BEIJING: China’s market regulator announced a sweeping investigation on Friday (May 22) against three major brokers running cross-border trading, as it launched a two-year crackdown on investment leaving the country.
China does not allow private individuals to directly invest in overseas markets, requiring them to trade assets only through approved third-party channels.
However, regulations differ in the semi-autonomous city Hong Kong, and some brokers have been able to legally operate there, attracting investors from mainland China to open trading accounts in the Chinese finance hub.
Authorities have sought to regulate the loophole in recent years, and in 2022, barred private Chinese investors from opening accounts with such brokers.
The China Securities Regulatory Commission (CSRC) said on Friday it will probe and impose penalties on Hong Kong-registered brokers Futu and Longbridge, as well as New Zealand-registered Tiger Brokers.

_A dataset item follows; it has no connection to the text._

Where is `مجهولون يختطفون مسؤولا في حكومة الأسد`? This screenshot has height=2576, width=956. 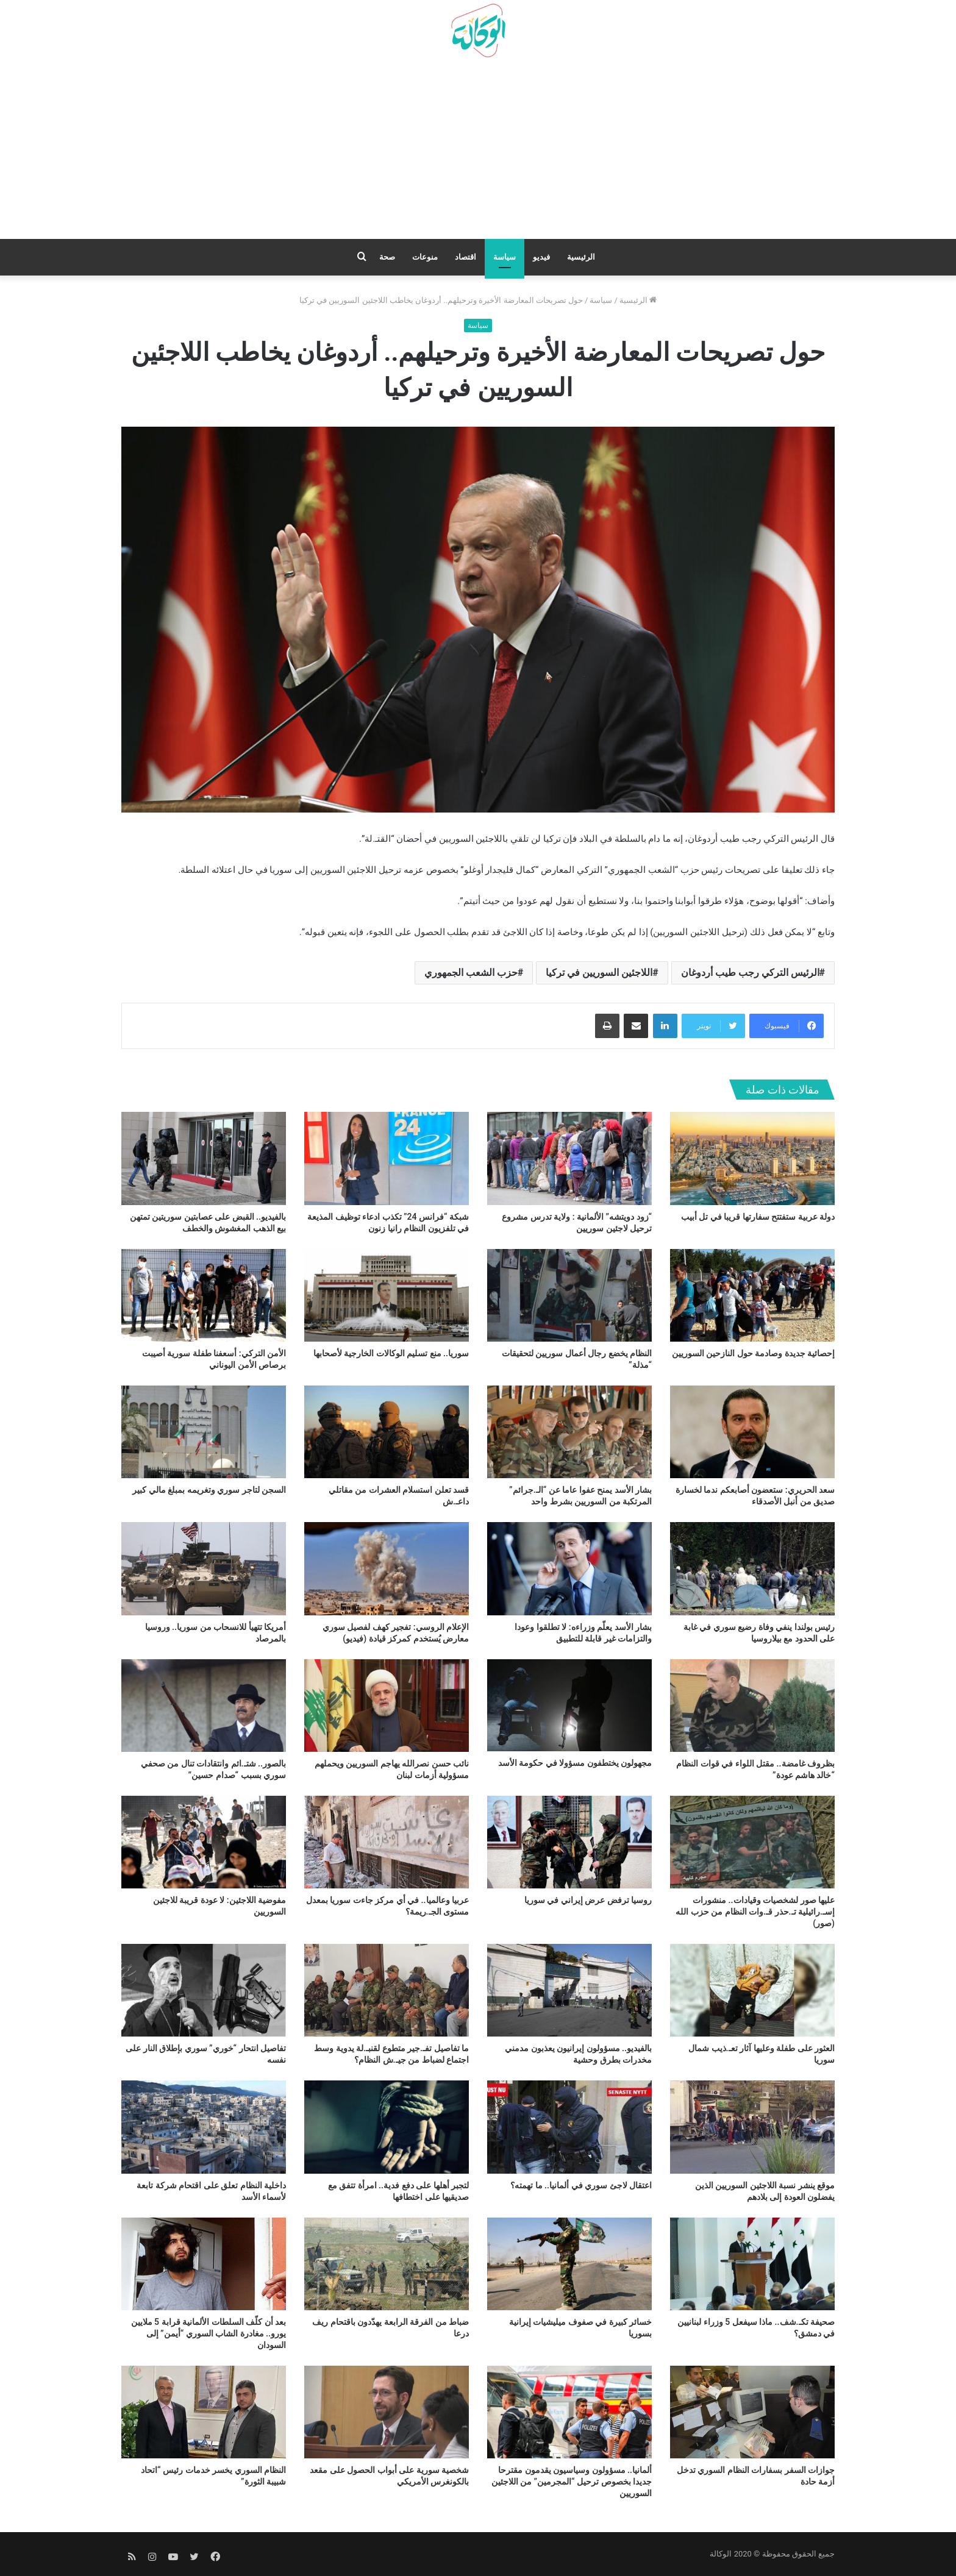 مجهولون يختطفون مسؤولا في حكومة الأسد is located at coordinates (575, 1763).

Regulators said the brokers had conducted securities-related business in China “without obtaining the necessary approvals or licences”, violating China’s securities law.

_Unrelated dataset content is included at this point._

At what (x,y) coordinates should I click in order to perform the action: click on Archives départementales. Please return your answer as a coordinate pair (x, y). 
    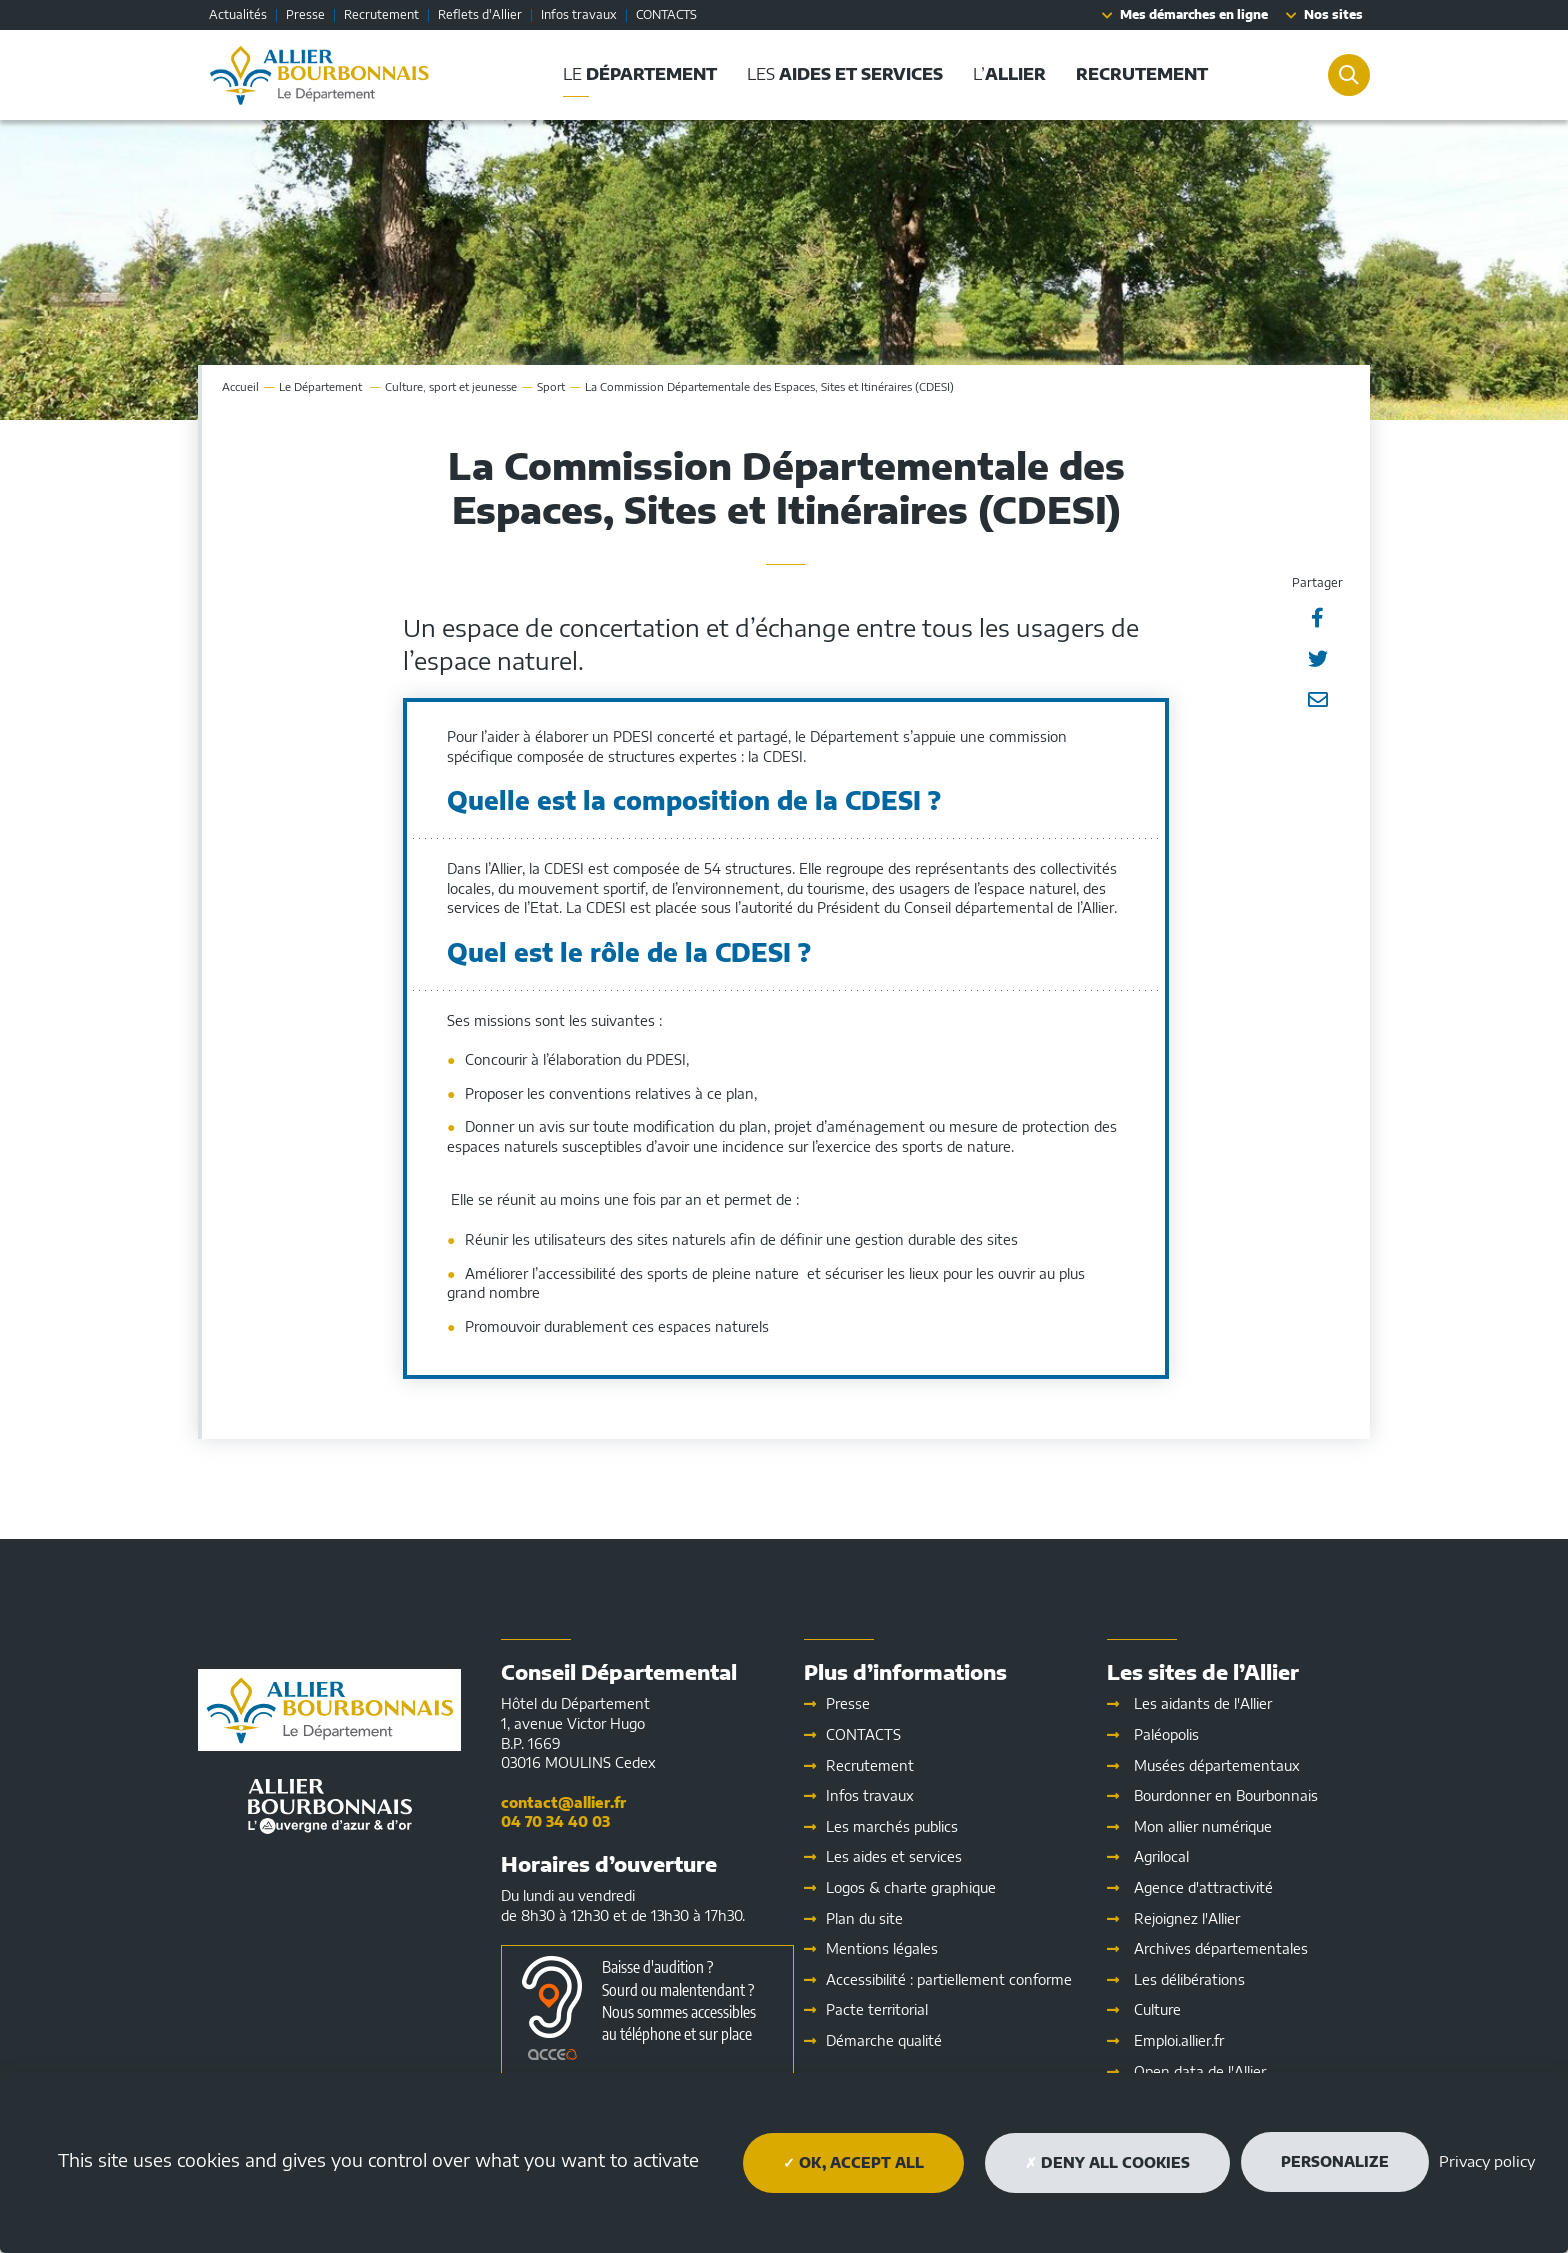
    Looking at the image, I should click on (1221, 1948).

The CSRC said in a separate statement on Friday that it will join forces with seven other bodies, including the Ministry of Public Security and the People’s Bank of China, to carry out a two-year campaign targeting illegal cross-border securities activities.
The campaign aims to “completely eradicate the illegal cross-border operations of overseas securities, futures and fund management institutions”, it said.
Futu, which owns online brokerage Moomoo, said in a filing that Chinese authorities have proposed a fine of about 1.85 billion yuan (US$271 million).
Futu “has already ceased opening accounts for applicants with mainland Chinese identities … has consistently engaged in active dialogue with regulatory authorities and complied with their rectification requirements”, it said in a statement.
Chinese investors accounted for about 13 per cent of the group’s total client base, it added.
UP Fintech, a US-listed brokerage firm that owns Tiger Brokers, said CSRC fined the company 308.1 million yuan and confiscated 103.1 million yuan of illegal income.
The firm “accepts the penalty with sincerity”, it added.
The two brokers’ CEOs were also fined.